Jakub Karolak: Rzeczywiście, koszykarze GTK już stracili wcześniej szansę na play-offy, ale przeciwko nam podeszli do meczu dosyć skoncentrowani i bardzo nam się postawili, za co należy się im szacunek. Równie dobrze mogli przecież odpuścić, przez co sam mecz bardziej przypominałby sparing. My się trochę męczyliśmy, głównie w 1. połowie, w której słabo zbieraliśmy, a rywale karcili nas w szybkim ataku, Po przerwie, może oprócz przestoju na początku 3. kwarty, gdy gospodarze odskoczyli na 10 punktów, to lepiej zaczęliśmy się dzielić piłką, ładnie ona chodziła, częściej odrzucaliśmy ją też na obwód po penetracjach.
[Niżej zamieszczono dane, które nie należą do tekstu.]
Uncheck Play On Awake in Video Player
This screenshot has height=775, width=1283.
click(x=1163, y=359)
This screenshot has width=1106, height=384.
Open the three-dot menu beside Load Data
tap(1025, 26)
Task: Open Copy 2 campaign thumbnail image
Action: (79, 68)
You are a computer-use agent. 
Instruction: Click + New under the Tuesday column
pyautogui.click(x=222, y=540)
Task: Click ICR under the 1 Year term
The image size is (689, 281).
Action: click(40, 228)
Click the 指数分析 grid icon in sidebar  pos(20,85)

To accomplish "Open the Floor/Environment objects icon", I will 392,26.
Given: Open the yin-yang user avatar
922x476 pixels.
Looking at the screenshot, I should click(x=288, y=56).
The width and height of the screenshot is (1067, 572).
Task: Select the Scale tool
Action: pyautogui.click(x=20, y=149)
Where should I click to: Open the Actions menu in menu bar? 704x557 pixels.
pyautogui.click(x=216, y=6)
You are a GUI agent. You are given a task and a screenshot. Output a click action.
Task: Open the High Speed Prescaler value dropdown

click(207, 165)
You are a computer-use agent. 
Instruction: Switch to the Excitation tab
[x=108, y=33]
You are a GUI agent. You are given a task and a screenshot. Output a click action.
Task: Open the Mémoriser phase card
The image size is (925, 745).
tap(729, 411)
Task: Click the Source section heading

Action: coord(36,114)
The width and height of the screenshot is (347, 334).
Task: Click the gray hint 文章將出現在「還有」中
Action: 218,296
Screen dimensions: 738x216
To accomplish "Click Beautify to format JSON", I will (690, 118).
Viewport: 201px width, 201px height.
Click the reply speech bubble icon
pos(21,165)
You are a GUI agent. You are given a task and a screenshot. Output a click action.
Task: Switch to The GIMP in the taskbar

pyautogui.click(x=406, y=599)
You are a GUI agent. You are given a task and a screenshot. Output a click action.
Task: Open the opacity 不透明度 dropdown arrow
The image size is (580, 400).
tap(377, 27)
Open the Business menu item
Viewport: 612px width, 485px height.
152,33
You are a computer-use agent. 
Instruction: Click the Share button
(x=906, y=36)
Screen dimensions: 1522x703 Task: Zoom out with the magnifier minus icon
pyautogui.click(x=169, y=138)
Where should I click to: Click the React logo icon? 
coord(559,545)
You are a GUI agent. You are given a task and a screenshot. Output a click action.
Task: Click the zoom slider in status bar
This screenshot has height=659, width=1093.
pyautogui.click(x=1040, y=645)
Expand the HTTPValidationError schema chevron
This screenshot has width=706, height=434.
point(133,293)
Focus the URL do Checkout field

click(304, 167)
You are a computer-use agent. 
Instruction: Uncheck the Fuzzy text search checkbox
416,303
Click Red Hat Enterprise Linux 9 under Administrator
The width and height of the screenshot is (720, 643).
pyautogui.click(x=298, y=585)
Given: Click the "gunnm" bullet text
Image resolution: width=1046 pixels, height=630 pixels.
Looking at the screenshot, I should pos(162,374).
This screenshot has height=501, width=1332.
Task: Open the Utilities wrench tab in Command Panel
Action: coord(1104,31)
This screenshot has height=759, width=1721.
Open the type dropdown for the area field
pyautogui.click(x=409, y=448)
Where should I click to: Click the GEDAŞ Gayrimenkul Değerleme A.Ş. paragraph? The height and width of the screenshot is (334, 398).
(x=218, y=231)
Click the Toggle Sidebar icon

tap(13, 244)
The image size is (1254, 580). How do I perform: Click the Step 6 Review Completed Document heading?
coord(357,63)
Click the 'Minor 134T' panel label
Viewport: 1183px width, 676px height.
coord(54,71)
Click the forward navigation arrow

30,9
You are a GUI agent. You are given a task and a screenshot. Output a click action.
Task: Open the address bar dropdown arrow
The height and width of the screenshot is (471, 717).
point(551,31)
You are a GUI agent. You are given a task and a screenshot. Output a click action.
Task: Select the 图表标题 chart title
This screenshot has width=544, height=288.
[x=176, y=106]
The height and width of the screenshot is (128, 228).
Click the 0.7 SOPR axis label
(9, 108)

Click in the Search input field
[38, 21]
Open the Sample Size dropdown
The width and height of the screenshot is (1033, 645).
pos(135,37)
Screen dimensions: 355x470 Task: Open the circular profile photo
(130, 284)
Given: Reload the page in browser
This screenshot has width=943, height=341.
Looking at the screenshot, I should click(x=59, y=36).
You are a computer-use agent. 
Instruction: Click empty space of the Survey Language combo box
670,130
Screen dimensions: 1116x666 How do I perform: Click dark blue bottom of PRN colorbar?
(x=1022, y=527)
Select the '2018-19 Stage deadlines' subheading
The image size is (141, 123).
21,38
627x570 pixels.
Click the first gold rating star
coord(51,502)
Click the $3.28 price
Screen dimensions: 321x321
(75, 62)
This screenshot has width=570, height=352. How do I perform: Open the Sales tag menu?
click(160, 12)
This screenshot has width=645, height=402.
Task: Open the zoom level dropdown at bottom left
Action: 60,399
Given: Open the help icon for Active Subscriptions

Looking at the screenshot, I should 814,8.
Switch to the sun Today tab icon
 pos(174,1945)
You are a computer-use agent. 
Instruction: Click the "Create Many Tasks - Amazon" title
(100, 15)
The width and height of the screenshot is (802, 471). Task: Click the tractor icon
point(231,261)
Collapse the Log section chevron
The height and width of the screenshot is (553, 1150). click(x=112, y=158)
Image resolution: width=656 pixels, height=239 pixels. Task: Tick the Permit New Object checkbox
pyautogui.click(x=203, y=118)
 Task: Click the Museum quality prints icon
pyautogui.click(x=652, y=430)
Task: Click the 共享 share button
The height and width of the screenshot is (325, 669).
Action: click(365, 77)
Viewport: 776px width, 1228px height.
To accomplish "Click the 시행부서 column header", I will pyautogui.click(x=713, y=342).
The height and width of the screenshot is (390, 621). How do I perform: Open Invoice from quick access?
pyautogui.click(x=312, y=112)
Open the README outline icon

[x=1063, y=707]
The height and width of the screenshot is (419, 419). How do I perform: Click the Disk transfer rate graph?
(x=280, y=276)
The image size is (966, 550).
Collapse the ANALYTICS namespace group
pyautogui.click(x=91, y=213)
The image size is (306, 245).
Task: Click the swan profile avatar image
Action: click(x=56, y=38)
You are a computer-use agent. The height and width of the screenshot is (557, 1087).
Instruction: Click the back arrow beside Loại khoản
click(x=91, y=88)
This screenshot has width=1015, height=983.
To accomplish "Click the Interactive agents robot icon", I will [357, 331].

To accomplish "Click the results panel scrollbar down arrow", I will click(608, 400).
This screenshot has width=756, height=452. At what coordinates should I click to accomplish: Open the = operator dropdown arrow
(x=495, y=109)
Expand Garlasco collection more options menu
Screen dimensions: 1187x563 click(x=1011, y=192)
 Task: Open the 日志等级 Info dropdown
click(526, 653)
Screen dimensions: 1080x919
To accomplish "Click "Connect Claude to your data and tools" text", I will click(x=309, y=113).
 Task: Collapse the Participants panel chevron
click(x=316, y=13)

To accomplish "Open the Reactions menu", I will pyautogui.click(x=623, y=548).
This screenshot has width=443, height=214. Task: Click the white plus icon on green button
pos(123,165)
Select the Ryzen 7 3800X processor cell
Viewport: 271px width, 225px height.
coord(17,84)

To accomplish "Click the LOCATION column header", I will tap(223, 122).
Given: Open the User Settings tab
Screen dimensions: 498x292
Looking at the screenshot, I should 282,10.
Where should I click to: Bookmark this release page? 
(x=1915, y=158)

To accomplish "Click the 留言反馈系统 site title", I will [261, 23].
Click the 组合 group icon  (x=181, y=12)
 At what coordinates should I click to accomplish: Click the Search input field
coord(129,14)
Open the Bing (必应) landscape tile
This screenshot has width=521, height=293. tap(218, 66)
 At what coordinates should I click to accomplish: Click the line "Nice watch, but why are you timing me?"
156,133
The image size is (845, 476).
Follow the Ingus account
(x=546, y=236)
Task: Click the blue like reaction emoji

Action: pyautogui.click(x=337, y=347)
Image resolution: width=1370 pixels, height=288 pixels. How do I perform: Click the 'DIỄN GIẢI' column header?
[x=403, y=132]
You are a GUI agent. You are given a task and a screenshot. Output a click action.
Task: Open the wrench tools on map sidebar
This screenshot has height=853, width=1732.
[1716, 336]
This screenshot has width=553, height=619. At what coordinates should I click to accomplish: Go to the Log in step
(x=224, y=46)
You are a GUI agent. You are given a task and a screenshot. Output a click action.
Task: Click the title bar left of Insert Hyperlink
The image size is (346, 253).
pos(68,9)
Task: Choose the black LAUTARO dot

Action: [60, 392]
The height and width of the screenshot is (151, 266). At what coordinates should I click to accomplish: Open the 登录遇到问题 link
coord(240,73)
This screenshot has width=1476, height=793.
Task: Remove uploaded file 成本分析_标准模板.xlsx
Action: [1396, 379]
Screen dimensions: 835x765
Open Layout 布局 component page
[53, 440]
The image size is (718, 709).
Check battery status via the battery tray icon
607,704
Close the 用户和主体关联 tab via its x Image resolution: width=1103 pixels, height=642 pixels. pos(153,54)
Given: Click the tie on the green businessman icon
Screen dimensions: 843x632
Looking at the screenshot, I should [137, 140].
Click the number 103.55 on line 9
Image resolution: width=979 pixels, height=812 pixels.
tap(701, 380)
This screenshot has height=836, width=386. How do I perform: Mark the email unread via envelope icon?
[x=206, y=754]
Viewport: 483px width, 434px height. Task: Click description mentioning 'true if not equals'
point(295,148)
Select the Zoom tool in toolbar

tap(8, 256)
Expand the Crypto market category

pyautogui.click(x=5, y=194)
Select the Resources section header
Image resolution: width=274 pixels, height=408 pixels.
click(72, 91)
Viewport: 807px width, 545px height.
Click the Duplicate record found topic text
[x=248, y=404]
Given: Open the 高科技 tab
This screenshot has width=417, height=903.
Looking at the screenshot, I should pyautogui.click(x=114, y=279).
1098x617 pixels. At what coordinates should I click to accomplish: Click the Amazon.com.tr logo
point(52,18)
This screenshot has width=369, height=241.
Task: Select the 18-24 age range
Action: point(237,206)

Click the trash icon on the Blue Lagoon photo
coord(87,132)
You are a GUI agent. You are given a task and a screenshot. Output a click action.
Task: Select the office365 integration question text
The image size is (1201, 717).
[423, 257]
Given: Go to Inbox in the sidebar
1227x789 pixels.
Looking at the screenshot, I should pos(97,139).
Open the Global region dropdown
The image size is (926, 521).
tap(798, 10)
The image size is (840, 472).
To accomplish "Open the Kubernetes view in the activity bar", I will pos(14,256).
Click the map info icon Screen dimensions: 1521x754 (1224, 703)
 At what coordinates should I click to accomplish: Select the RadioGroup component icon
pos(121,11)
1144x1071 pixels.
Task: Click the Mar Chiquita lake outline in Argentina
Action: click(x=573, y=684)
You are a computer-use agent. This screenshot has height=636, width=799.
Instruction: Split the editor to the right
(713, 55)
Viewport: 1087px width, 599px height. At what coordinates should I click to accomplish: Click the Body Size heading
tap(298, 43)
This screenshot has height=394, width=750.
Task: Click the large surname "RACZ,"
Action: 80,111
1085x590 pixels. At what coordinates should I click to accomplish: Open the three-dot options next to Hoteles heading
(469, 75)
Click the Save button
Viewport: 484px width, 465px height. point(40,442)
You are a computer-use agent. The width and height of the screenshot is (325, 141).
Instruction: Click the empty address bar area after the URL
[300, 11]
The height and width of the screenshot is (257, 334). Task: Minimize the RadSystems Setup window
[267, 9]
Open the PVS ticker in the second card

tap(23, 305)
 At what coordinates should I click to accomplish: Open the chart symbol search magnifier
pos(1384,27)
Dużo lepsza była też w naszym wykonaniu obrona.

W 1. połowie wystąpił pewnego rodzaju paradoks – trafiliście aż 11 razy za 3 i to na bardzo dobrej skuteczności, co jednak nie przekładało się na korzystny wynik. Czy pokazywało to, że „trójki” nie świadczyły o waszej dobrej grze, ale po prostu pozwalały wam utrzymać się w meczu?
Ta sytuacja wynikała z tego, w jaki sposób kryli nas koszykarze z Gliwic. Na każdej akcji pick & roll chodzili pod zasłoną, cały czas mieliśmy zatem okazje do rzutów i teoretycznie, to już po pierwszej zasłonie mogliśmy je wykonywać. Niby nie chcieliśmy tych szybkich rzutów podejmować, ale wolnych pozycji było jednak mnóstwo i żal było z nich nie korzystać. To, że oddaliśmy znacznie więcej rzutów za 3 (40 – red.) niż za 2 (24 – red.) wynikało właśnie z tego, jak nas kryli rywale. Prowokowali nas do tych rzutów i chyba nie do końca im to się jednak opłacało, chociaż rzeczywiście długo pozostawali w grze. Skończyliśmy jednak na 42 procentach, czyli dobry procent przy dużej ilości rzutów (17/40 – red.).